A “Gripping” Case of Myositis

The chest CT above demonstrates traction bronchiectasis, interstitial fibrosis and diffuse ground glass opacities consistent with a non-specific interstitial pneumonia (NSIP) radiographic pattern. This is most likely secondary to the development of interstitial lung disease in this patient with known dermatomyositis.

Discussion

This patient presented with rapidly progressive interstitial lung disease (ILD) and hypoxic hypercarbic respiratory failure in the setting of a recent diagnosis of dermatomyositis (DM).

This high-resolution CT scan demonstrates several features of ILD:

• a reticular interstitial pattern with a mesh of overlapping linear opacities (e.g. right posterior portion)
• areas of ground glass opacities with a hazy appearance of preserved structures (e.g. anteromedial portions bilaterally)
• traction bronchiectasis with the "tram track" sign (e.g. right anterior portion) that results as the airways fail to taper in the periphery

This constellation of findings is consistent with NSIP, although there is considerable overlap in radiologic findings in ILD and other clinical data is needed for a complete diagnosis (1).

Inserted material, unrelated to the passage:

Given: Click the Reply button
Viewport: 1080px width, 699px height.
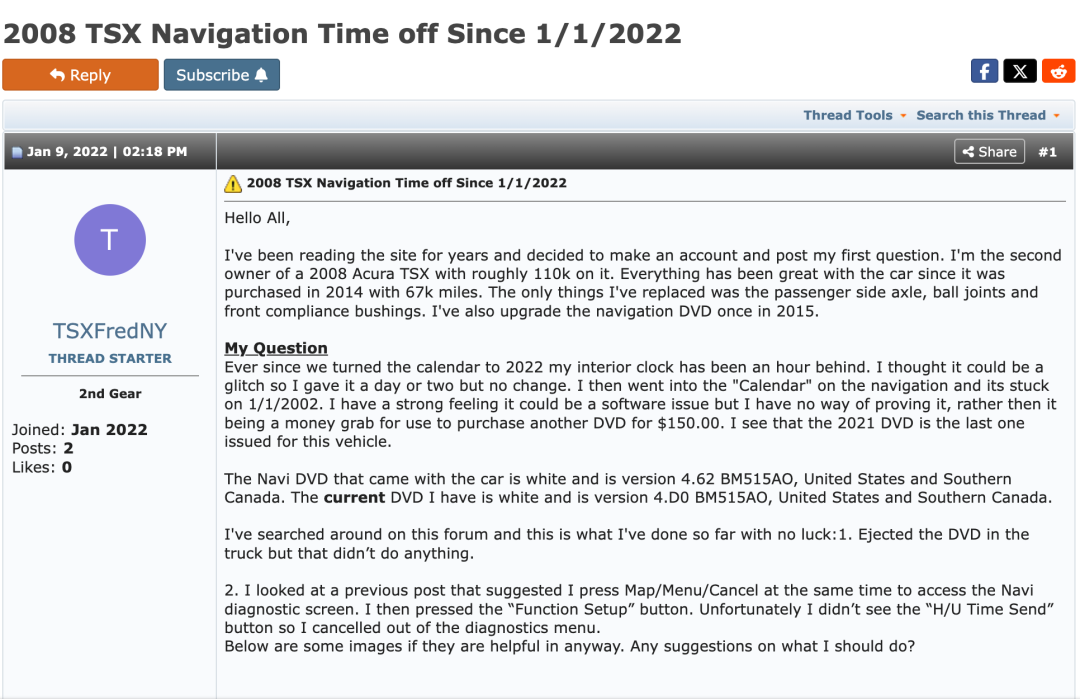Looking at the screenshot, I should pos(81,74).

Bronchiectasis is defined as dilatation of the airways (bronchi = airways; ectasia = dilation of a tube). Fibrosis in ILD causes decreased parenchymal lung volumes and tissue retraction. The airways subsequently experience an "outward" pull resulting in traction bronchiectasis. In the absence of fibrosis and increased traction, bronchiectasis can occur by either increased pressure within the airways ("pulsion") or decreased structural integrity. For example, "pulsion" bronchiectasis can occur in allergic bronchopulmonary pneumonia as fungi and mucous fills the proximal airways; primary bronchial weakness with resultant bronchiectasis can be seen in Marfan syndrome (2). Cylindrical bronchiectasis is less likely to demonstrate airway obstruction compared to cystic bronchiectasis, although spirometric findings may vary (3)

ILD occurs in approximately 40% of patients with DM, although estimates vary from 20-80%. While DM-associated ILD usually progresses slowly, certain phenotypes can progress rapidly. This is particularly true in patients with amyopathic DM, which can result in substantial morbidity and mortality. The pathophysiology is poorly understood, with possible involvement of both cellular and humoral auto-immunity (4). Case series suggest that DM-ILD most frequently demonstrates an NSIP pattern on CT and biopsy (5).

Determining the etiology of dyspnea in patients with DM can be challenging. In addition to ILD other possibilities such as respiratory muscle weakness, drug-induced pneumonitis, and infection in the setting of immunosuppression must be considered. For this patient time was of the essence and five weeks of ongoing work-up may have precluded her from receiving more aggressive immunosuppressive therapy prior to respiratory failure, cardiac arrest, and death.

References

1. Hansell DM, Bankier AA, MacMahon H, McLoud TC, Müller NL, Remy J. Fleischner Society: Glossary of Terms for Thoracic Imaging. Radiology 2008; 246:697–722.
2. Chan ED, Iseman MD. Bronchiectasis. In Broaddus VC, Mason RJ, Ernst JD, King TE, Lazarus SC, Murray JF, Nadel JA, Slutsky AS, Gotway MB, eds: Murray and Nadel's Textbook of Respiratory Medicine. Sixth Edition. Elsevier, 2016, pp. 853–876.
3. Alzeer A. HRCT score in bronchiectasis: Correlation with pulmonary function tests and pulmonary artery pressure. Ann Thorac Med 2008; 3:82.
4. Connors GR, Christopher-Stine L, Oddis C V, Danoff SK. Interstitial lung disease associated with the idiopathic inflammatory myopathies: what progress has been made in the past 35 years? Chest 2010; 138:1464–1474.
5. Douglas WW, Tazelaar HD, Hartman TE, Hartman RP, Decker PA, Schroeder DR, Ryu JH. Polymyositis-dermatomyositis-associated interstitial lung disease. Am J Respir Crit Care Med 2001; 164:1182–1185.